THE REQUEST = Copy the listing word for word, from the line that contains "You are a computer-use" down through the line that contains "pyautogui.click(x=71, y=120)", with both of those lines included. Leave the pictures out of your copy.

RECORDS PROVIDED =
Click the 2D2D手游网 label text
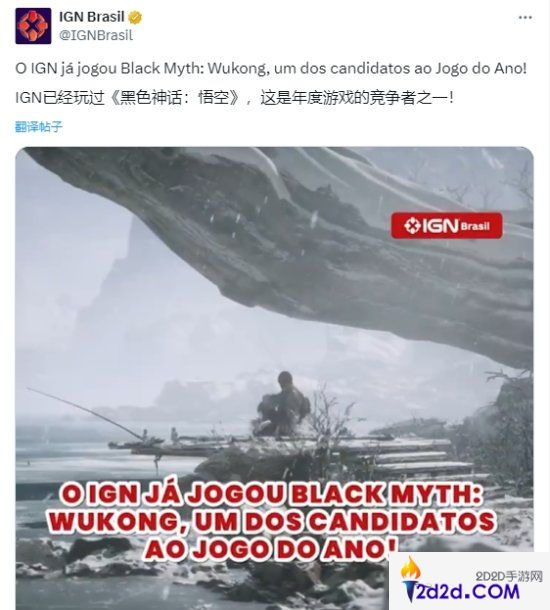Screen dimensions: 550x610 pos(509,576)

...

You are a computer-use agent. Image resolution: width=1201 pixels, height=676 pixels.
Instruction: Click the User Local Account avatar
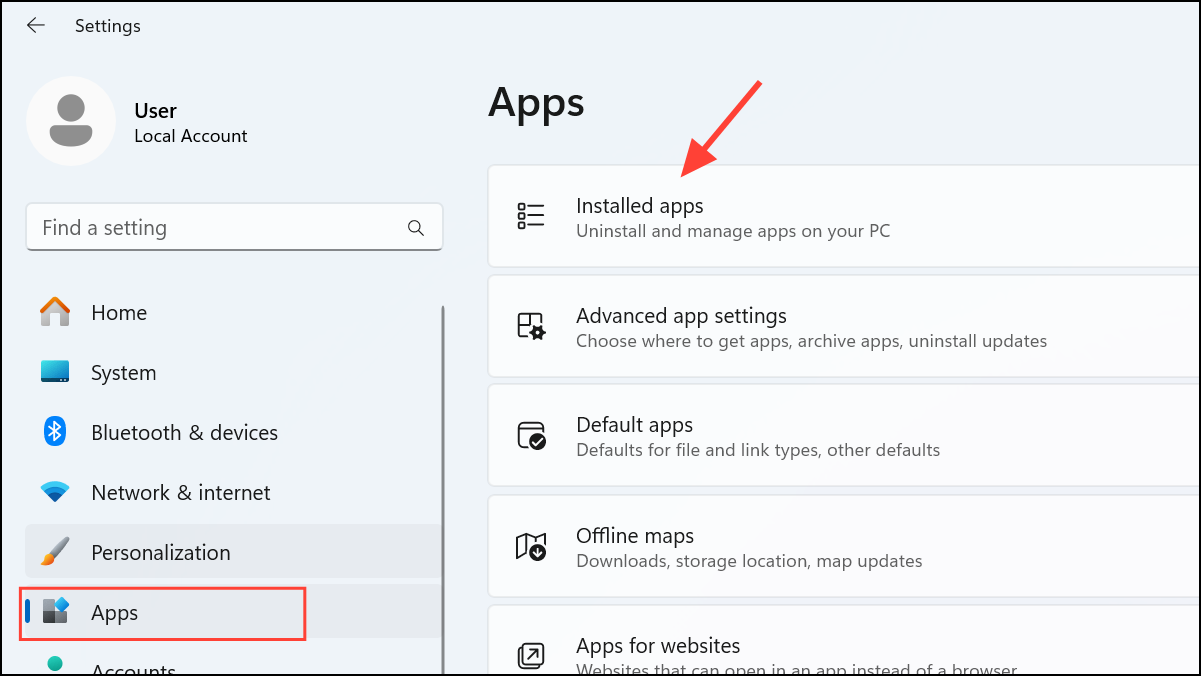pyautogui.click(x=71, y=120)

---

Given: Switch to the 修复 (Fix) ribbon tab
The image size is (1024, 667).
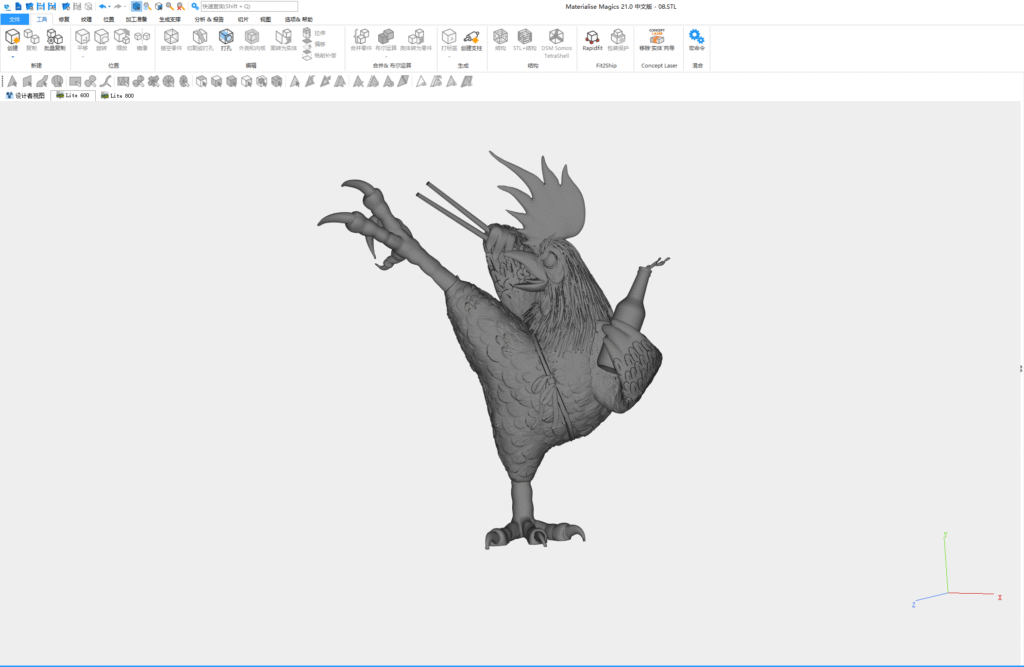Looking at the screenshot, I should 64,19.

TASK RESPONSE =
You are a computer-use agent. Image resolution: width=1201 pixels, height=676 pixels.
Instruction: Click the User Local Account avatar
pyautogui.click(x=71, y=120)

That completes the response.